TO BE DONE: Shift every coordinate in the answers by -69, and write out all lines again, requests included, starting at the line containing "Determine the [X, Y]" and ending at the line containing "campaign [219, 543]". Leave the pictures out of your answer.

PROVIDED DATA:
>>>>>
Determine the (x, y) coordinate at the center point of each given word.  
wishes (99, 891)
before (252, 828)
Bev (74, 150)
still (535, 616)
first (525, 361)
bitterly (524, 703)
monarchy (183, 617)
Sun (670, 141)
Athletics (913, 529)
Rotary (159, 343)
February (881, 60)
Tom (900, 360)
<<<<<
>>>>>
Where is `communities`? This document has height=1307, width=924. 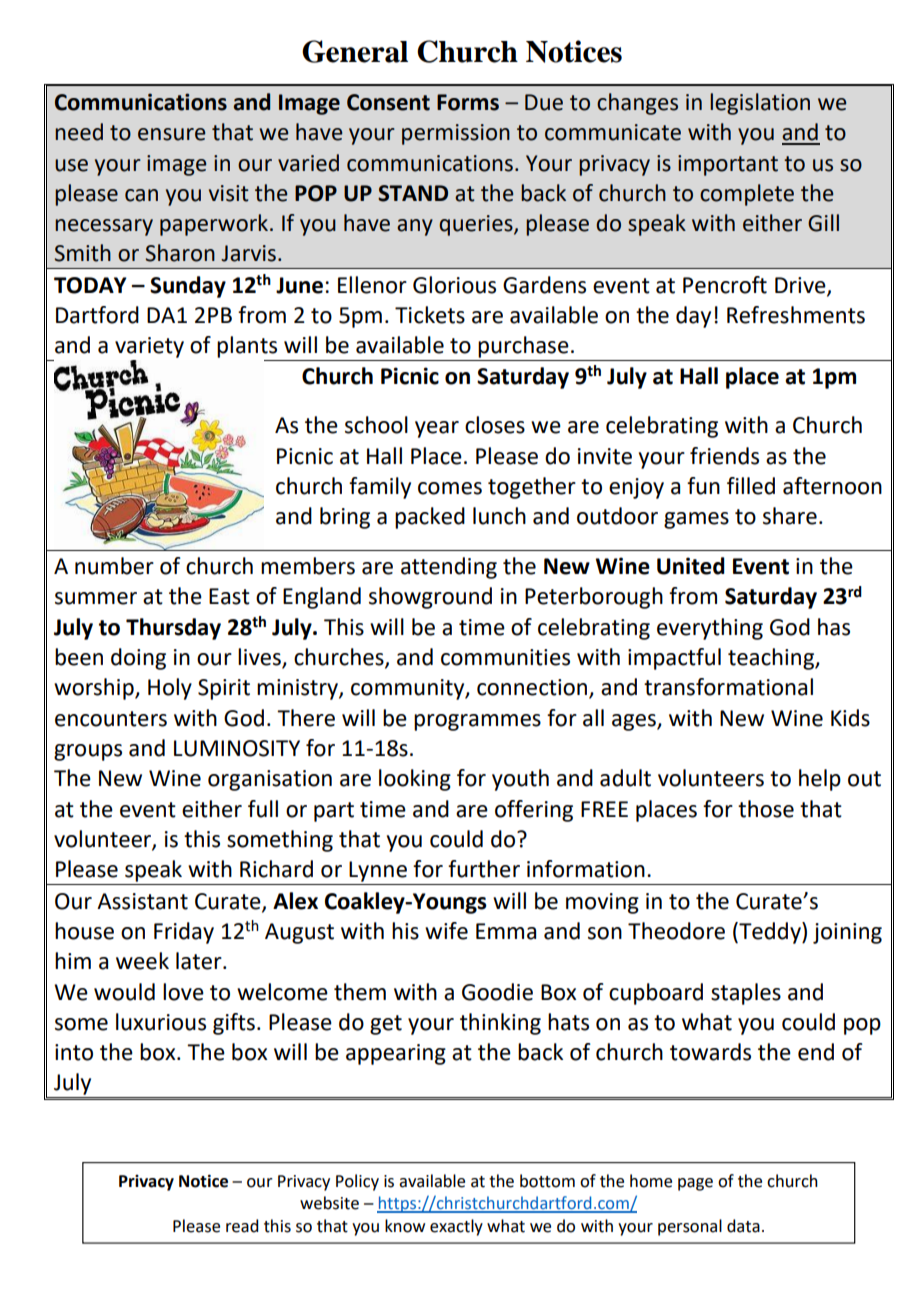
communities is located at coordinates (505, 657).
<<<<<
>>>>>
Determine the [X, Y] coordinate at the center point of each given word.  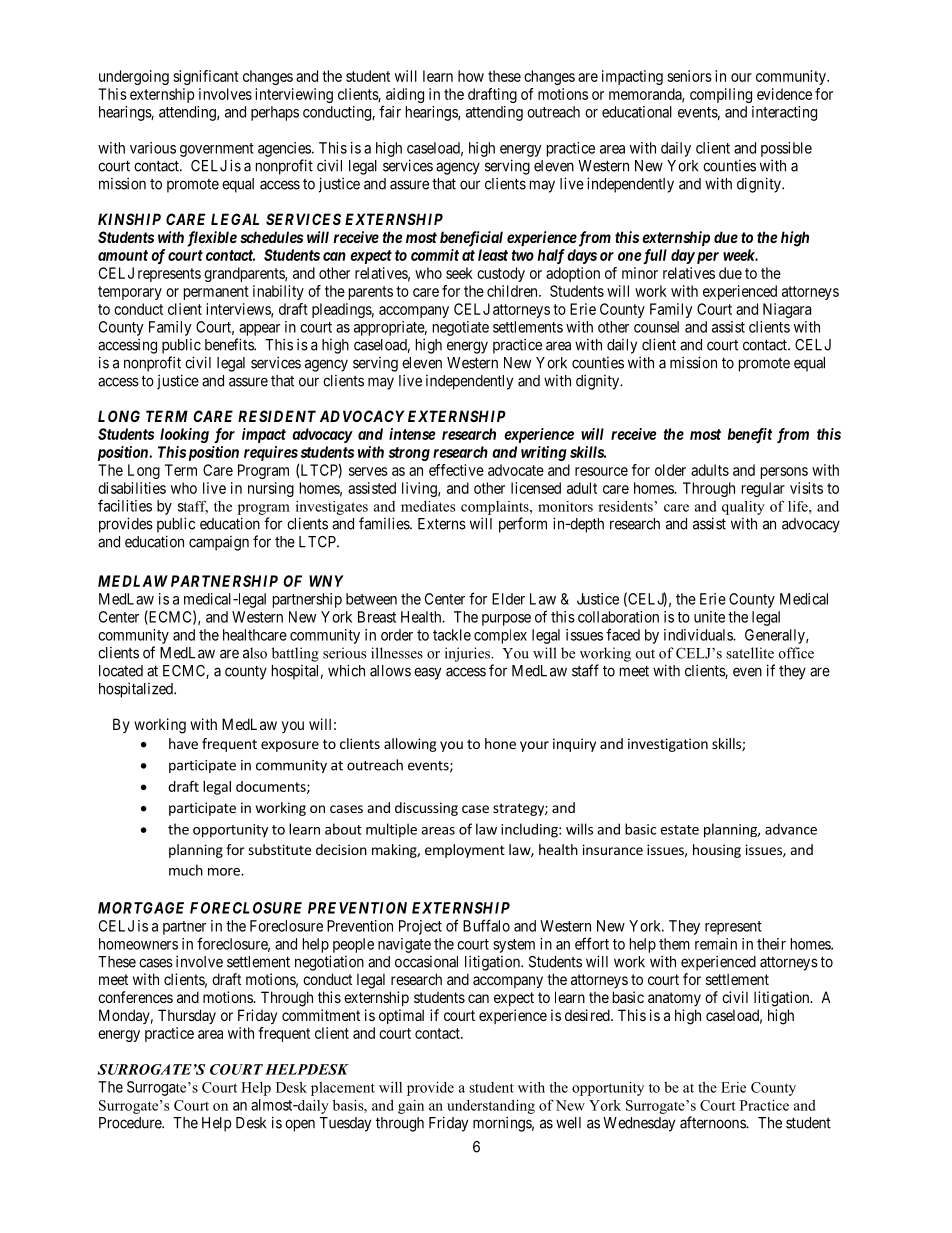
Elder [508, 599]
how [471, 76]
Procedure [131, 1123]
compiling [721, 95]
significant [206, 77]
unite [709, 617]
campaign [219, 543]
<<<<<
EXERCISE SOLUTION:
Determine the [X, Y] coordinate at the center point of each given word.  
Elder [439, 530]
how [402, 7]
Procedure [62, 1054]
compiling [652, 26]
significant [137, 8]
unite [640, 548]
campaign [150, 474]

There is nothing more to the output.